Hasta que los cambios también llegaron a Bandera colí.
Primero quedó abandonado en lo del Polaco el cabriolé de las niñas Paniagua. Las pobrecitas fallecieron solteronas, y los parientes que llegaron de lejos a repartirse la herencia no se iban a fijar en minucias ni tradiciones. Se fueron lo más pronto posible. Después fue el playo de Hassam, los hijos decidieron comprar un camioncito; y el veterano jubilado que tiraban cuatro mulas al pértigo y un cadenero manso, fue a parar a lo del Polaco.

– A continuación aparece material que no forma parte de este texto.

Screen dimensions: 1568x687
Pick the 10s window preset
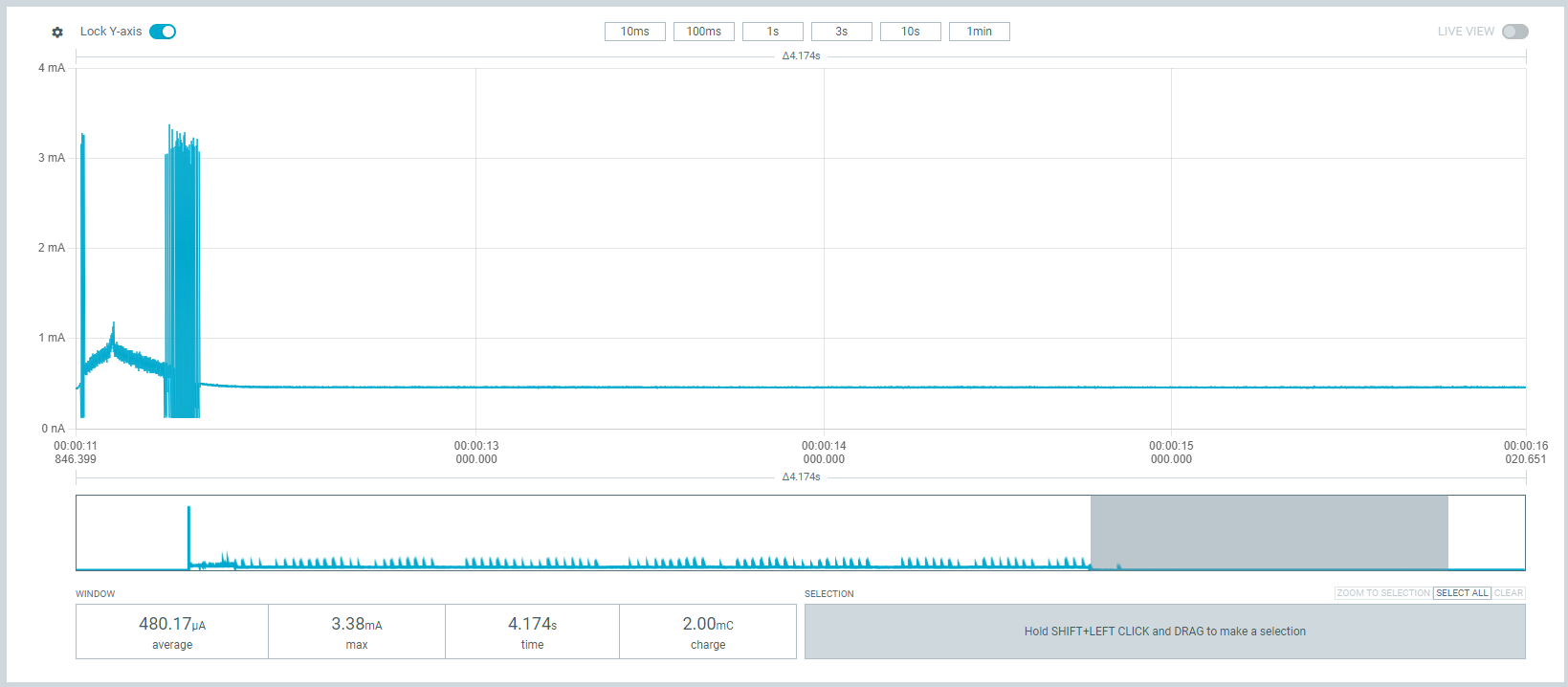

La Villalonga se venía salvando, porque era lo mejor para pelear con el barro y traer los chicos de los colonos a la escuela del pueblo; pero del Ministerio mandaron un ómnibus. El hijo de Tamburini lo manejaba. El tractor Pampa fue otro descartado que empezó a dormir a la intemperie atrás del galpón de chapas. Al Polaco le sobraba tiempo, los autos nuevos se llevaban a reparar a la ciudad; aunque en caso de apuro sus vecinos jóvenes se acordaban que sus manos arreglaban cualquier cosa.
Pero le sobraba tiempo.
Entonces ideó cómo entretenerse entreteniendo.

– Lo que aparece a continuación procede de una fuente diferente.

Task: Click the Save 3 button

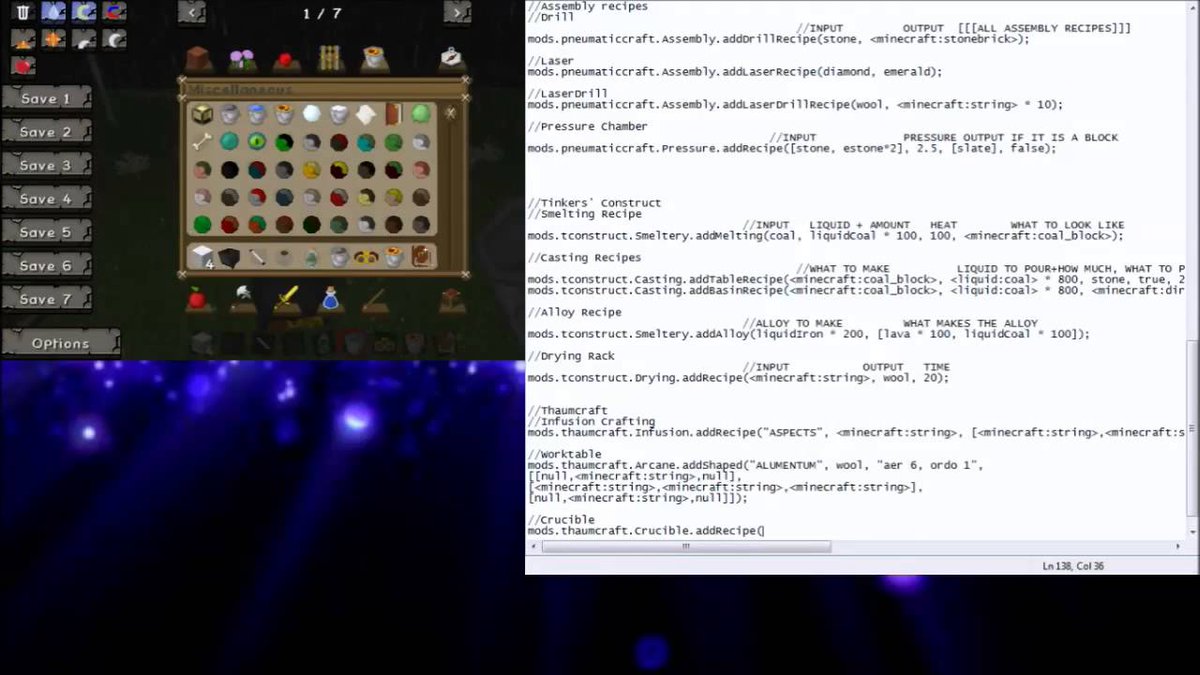Action: (46, 164)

Dejó como nuevo el Pampa, le ató el playo de Hassam, después el cabriolé de las Paniagua, y por último la Villalonga y comenzó a dar vueltas a la Plaza muy despacio.
Los chicos enloquecidos de contento querían treparse a toda costa. Entonces detuvo la procesión y los hizo subir. Doña Manuelita, no menos entusiasmada, desapareció en su casa lo suficiente para cambiarse de ropa, y apareció muy orgullosa vistiendo faldas amplias con miriñaque, corpiño con muchos volados y puntillas, y un peinetón exagerado con mantón rojo punzó. La buena señora ya se sentía la auténtica Manuelita Rosas. Y todos muy contentos, se pusieron a dar vueltas por el pueblo. Tiempo después se agregaron el ya muy anciano Tamburini y Hassam padre, que no soportaba vivir con sus exitosos hijos empresarios.

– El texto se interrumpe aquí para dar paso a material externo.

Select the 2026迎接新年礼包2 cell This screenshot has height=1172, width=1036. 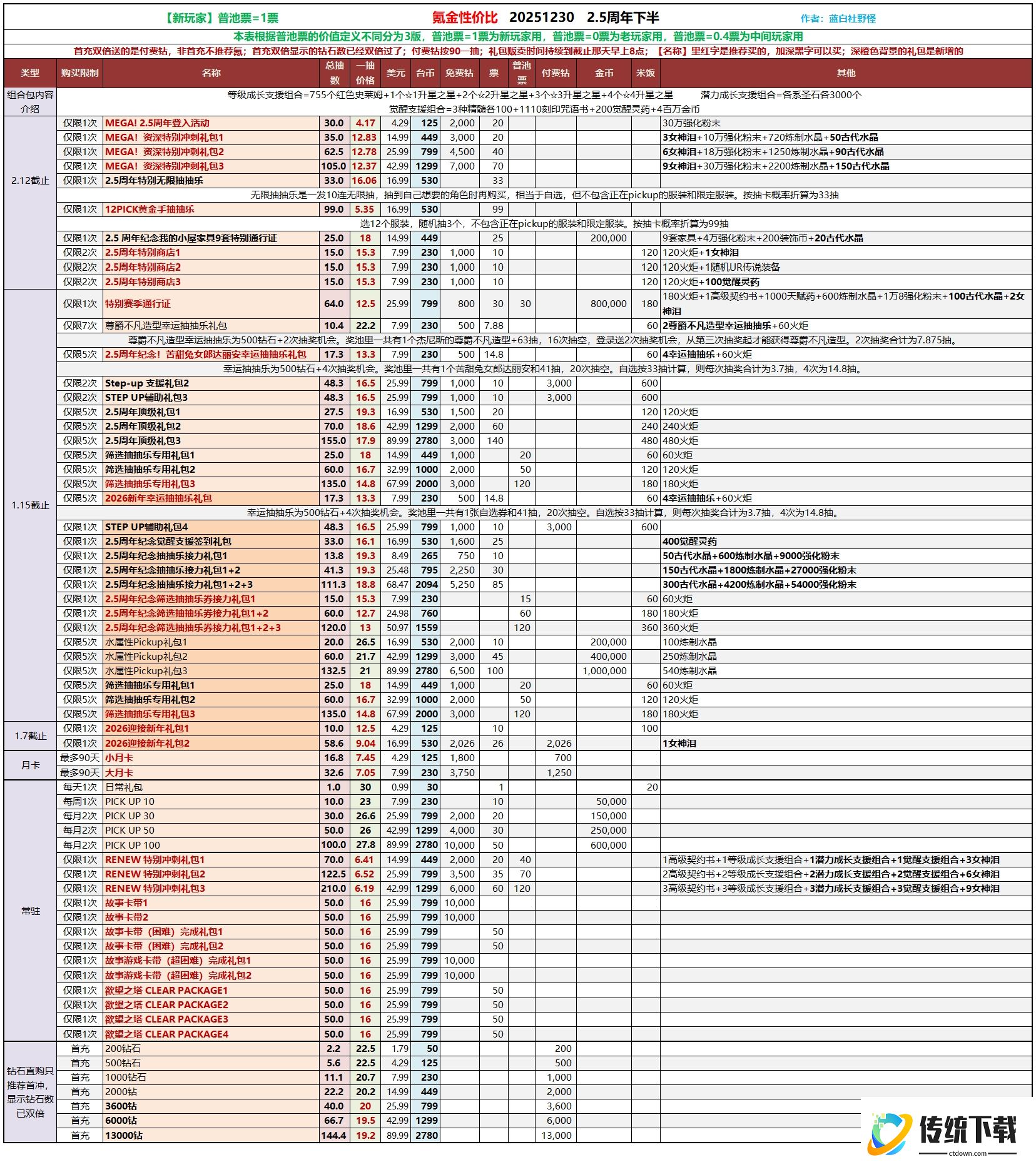pos(147,744)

La vida seguía, llegó el asfalto, los autos de altas velocidades y con tablero electrónico, los chicos miraban fijamente sus teléfonos celulares mientras doña Manuelita trataba de contarles cuentos que cada vez le exigían más esfuerzo; y enfrentado al Salón de Fomento y Club de Bochas se alzó el insípido y pedante edificio del Club Hípico y Social. El Polaco ya no tenía ganas de andar por el pueblo, menos aún con los guardias municipales persiguiéndolo.
Una tarde volvió a enganchar su caravana al tractor Pampa y se quedó mirándola sin nostalgia. De pronto una mano le alcanzó un mate. Era doña Manuelita, más Rosas que nunca, cebando mate bajo el aromo del Restaurador. Bufando y renegando con sus dos bastones, apareció Tamburini y sin pedir permiso se instaló en el cabriolé. A Hassam padre lo trajo uno de sus nietos que gritó desde la tranquera. “A ver si lo distraen un poco que anda insoportable el viejo”.
No hizo falta nada más. Ya todos acomodados, el Polaco arrancó con el Pampa y partieron todos hacia allá. Hacia donde decían que está Brasil. O la frontera…o el río.